Ridela : Interface Definition Language over Ruby
もう少し変更に強く、かつラクに実装する方法はないものかと考え、 ためしに Ruby のライブラリとして実装してみました。 Rake や RSpec など、 Ruby の世界ではライブラリとして疑似言語を実装する流儀があります。 専用の文法やパーサを用意するわけではないけれど、文法のトリックと心の目の力で Ruby のコードを独自言語に見たてようというわけです。
ためしてみると案外あっさりできたので、公開してみることにしました。 "Ridela" と命名。 http://github.com/ceplus/ridela/ からダウンロードできます。
たとえば以下のように IDL (に見えなくもない Ruby のコード) を書くことができます。
require 'ridela'
require 'ridela/vce'
ns = Ridela::namespace(:hello) do |l|
l.interface(:DemoProtocol) do
l.method(:Say, :flow=>:s2c) do
l.args([:message, :string, {:length => 256}], [:count, :int])
end
end
end
Ridela::VCE::Writer.new(ns).write(STDOUT)

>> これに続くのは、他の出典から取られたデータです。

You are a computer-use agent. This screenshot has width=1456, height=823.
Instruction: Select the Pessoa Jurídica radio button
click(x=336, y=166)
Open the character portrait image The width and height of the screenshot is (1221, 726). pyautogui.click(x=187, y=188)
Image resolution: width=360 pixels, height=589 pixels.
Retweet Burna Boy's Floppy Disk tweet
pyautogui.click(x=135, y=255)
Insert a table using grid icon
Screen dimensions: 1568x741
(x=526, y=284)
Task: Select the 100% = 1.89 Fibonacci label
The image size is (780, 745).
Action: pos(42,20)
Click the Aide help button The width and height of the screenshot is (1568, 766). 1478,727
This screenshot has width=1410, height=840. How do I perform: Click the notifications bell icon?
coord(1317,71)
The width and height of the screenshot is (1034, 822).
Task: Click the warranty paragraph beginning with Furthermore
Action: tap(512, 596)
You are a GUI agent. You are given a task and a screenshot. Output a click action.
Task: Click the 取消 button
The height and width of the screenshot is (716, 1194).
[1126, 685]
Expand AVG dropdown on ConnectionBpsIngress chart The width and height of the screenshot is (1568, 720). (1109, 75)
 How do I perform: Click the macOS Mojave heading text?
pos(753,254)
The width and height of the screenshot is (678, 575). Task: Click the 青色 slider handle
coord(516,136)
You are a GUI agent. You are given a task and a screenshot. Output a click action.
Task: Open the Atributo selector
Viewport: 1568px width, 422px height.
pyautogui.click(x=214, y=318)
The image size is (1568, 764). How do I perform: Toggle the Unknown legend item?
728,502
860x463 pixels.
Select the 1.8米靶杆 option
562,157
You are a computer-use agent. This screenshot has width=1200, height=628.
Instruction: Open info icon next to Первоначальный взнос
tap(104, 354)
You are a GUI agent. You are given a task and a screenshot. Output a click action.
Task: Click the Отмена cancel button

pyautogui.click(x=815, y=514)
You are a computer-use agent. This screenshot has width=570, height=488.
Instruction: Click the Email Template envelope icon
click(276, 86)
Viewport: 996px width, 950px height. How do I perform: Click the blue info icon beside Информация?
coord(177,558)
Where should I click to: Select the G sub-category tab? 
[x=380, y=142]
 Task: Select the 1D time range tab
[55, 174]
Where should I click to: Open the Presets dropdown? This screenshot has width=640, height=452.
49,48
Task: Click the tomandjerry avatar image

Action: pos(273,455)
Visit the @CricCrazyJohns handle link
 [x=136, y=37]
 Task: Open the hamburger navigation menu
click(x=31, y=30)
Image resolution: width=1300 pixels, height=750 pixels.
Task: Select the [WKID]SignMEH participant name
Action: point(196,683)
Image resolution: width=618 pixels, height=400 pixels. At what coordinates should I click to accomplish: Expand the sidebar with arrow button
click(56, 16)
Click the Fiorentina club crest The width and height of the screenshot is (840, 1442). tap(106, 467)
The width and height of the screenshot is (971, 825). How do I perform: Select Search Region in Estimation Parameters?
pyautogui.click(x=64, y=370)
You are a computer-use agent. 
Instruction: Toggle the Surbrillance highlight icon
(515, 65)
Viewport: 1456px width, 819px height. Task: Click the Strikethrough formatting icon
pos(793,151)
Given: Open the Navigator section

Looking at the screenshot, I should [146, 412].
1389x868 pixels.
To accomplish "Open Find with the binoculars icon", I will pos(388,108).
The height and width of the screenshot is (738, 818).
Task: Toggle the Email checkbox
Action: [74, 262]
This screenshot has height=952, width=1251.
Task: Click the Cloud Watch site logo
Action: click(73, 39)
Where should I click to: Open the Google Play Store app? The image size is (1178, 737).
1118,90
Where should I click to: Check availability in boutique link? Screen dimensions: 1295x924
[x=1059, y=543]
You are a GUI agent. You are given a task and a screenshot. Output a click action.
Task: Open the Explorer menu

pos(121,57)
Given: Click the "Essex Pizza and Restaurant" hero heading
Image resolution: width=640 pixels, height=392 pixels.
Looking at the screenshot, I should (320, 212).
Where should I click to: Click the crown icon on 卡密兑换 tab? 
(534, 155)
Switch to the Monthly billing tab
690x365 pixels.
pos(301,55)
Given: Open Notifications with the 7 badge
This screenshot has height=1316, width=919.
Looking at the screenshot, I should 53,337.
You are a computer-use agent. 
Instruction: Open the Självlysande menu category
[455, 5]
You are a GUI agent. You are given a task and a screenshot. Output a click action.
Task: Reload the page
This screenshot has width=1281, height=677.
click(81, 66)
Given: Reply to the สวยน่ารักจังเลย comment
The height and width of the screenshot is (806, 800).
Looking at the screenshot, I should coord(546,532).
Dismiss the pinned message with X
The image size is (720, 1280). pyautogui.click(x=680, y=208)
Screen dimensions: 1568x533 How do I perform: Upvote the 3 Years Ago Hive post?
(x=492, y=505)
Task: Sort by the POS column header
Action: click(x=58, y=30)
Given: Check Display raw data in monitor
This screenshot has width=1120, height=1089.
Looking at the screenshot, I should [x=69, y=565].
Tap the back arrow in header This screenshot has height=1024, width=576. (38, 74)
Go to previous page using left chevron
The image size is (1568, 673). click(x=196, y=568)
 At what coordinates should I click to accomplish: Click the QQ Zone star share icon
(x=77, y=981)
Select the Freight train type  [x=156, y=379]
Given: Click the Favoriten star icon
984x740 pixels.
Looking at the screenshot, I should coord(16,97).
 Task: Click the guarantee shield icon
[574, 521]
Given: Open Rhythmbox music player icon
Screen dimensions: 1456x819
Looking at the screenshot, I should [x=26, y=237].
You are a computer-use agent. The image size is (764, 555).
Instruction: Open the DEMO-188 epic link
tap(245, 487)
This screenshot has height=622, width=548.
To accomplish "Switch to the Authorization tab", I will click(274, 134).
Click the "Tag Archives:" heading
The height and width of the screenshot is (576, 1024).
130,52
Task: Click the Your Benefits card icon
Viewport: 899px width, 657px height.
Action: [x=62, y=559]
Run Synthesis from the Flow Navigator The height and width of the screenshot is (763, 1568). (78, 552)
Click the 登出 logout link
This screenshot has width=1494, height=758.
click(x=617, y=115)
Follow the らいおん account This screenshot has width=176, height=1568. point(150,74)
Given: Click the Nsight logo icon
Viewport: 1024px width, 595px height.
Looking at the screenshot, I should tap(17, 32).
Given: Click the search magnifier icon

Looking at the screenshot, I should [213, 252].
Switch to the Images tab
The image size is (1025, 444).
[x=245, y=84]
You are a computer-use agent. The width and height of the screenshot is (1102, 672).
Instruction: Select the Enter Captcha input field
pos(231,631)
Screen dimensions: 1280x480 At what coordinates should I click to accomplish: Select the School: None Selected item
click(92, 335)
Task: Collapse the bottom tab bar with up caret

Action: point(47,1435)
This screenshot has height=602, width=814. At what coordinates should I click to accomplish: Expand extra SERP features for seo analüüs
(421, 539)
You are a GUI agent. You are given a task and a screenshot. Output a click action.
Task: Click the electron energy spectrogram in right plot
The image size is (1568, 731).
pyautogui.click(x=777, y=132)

いかがでしょうか。IDL に見えないこともないですよね? (心の目を駆使してくださいね!) 最後の行では VCE 用の インターフェイス定義 XML を出力しています。
いまのところ VCE を使っている人以外に役立つものではありません。 ただ Ridela はコード生成部分と IDL のオブジェクトモデルを分離してありますから、 IDL のようなものが手軽に使いたい時には使い道があるかもしれません。 私も、たとえば SWIG 相当のツールの基盤として使えないかと考えています。 今は文法(API)を保守的に倒してありますが、 実際に使って様子をみながら、もう少しかっこよくしたいですね。
興味のある方はごらんください。それでは。
調べものしてたら偶然見つけた。って、モリタンがオレを覚えてるかどうか不安だけど。
お。どうもどうも。 大学ではお世話になりました。元気にやってますか。
ruby いいやつなんで使ってやってください。
去年の年末くらいに OB 会というのがあったのでいきました。T 先生は元気そうです。研究室の面子もだいぶ雰囲気が違い、計算機おたくの多い情報系っぽい人々でちょっとびびりました。